Data provided:
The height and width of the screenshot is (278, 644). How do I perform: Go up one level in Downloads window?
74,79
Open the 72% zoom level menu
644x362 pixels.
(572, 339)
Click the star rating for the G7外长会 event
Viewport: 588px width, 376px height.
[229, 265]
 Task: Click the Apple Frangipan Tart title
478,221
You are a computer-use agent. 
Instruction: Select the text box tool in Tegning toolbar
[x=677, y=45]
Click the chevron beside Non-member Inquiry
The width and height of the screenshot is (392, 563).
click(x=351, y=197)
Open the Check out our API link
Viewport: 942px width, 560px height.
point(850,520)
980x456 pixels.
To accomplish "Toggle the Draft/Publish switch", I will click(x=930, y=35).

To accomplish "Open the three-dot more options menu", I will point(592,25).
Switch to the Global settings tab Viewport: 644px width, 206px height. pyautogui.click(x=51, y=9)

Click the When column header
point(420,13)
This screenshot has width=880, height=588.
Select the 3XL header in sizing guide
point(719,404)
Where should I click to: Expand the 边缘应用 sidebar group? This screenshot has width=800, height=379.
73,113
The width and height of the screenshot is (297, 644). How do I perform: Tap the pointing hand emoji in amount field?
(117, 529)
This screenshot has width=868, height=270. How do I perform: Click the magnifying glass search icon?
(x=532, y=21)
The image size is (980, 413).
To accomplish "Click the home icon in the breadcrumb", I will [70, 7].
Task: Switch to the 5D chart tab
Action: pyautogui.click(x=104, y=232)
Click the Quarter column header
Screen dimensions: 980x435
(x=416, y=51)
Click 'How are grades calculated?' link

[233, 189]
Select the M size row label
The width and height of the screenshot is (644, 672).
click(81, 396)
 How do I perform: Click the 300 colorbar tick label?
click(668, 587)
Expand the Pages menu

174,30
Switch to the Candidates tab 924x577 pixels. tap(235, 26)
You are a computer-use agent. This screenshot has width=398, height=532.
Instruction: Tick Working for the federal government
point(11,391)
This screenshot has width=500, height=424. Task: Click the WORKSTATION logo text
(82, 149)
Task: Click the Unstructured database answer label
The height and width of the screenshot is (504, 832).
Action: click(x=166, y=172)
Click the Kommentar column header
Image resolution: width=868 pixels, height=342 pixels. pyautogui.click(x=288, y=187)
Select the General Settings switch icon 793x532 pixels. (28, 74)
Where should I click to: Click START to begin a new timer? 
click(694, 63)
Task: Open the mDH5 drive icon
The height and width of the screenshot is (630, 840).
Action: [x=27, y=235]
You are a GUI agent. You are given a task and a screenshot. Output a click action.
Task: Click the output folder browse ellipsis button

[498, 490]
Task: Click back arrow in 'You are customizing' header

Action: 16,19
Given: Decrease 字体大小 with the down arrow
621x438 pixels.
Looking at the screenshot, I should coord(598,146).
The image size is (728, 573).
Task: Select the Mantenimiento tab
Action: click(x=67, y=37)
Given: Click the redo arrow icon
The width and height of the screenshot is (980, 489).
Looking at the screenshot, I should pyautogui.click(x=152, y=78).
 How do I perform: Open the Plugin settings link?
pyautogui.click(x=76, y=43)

About this task:
Copy the lines above exactly, beginning at the line that has "The image size is (980, 413)." and stopping after the line that has "You are a GUI", and omit the rest.

Solved exercise:
The image size is (980, 413).
To accomplish "Click the home icon in the breadcrumb", I will [70, 7].
Task: Switch to the 5D chart tab
Action: pyautogui.click(x=104, y=232)
Click the Quarter column header
Screen dimensions: 980x435
(x=416, y=51)
Click 'How are grades calculated?' link

[233, 189]
Select the M size row label
The width and height of the screenshot is (644, 672).
click(81, 396)
 How do I perform: Click the 300 colorbar tick label?
click(668, 587)
Expand the Pages menu

174,30
Switch to the Candidates tab 924x577 pixels. tap(235, 26)
You are a computer-use agent. This screenshot has width=398, height=532.
Instruction: Tick Working for the federal government
point(11,391)
This screenshot has width=500, height=424. Task: Click the WORKSTATION logo text
(82, 149)
Task: Click the Unstructured database answer label
The height and width of the screenshot is (504, 832).
Action: click(x=166, y=172)
Click the Kommentar column header
Image resolution: width=868 pixels, height=342 pixels. pyautogui.click(x=288, y=187)
Select the General Settings switch icon 793x532 pixels. (28, 74)
Where should I click to: Click START to begin a new timer? 
click(694, 63)
Task: Open the mDH5 drive icon
The height and width of the screenshot is (630, 840).
Action: [x=27, y=235]
You are a GUI agent. You are given a task and a screenshot. Output a click action.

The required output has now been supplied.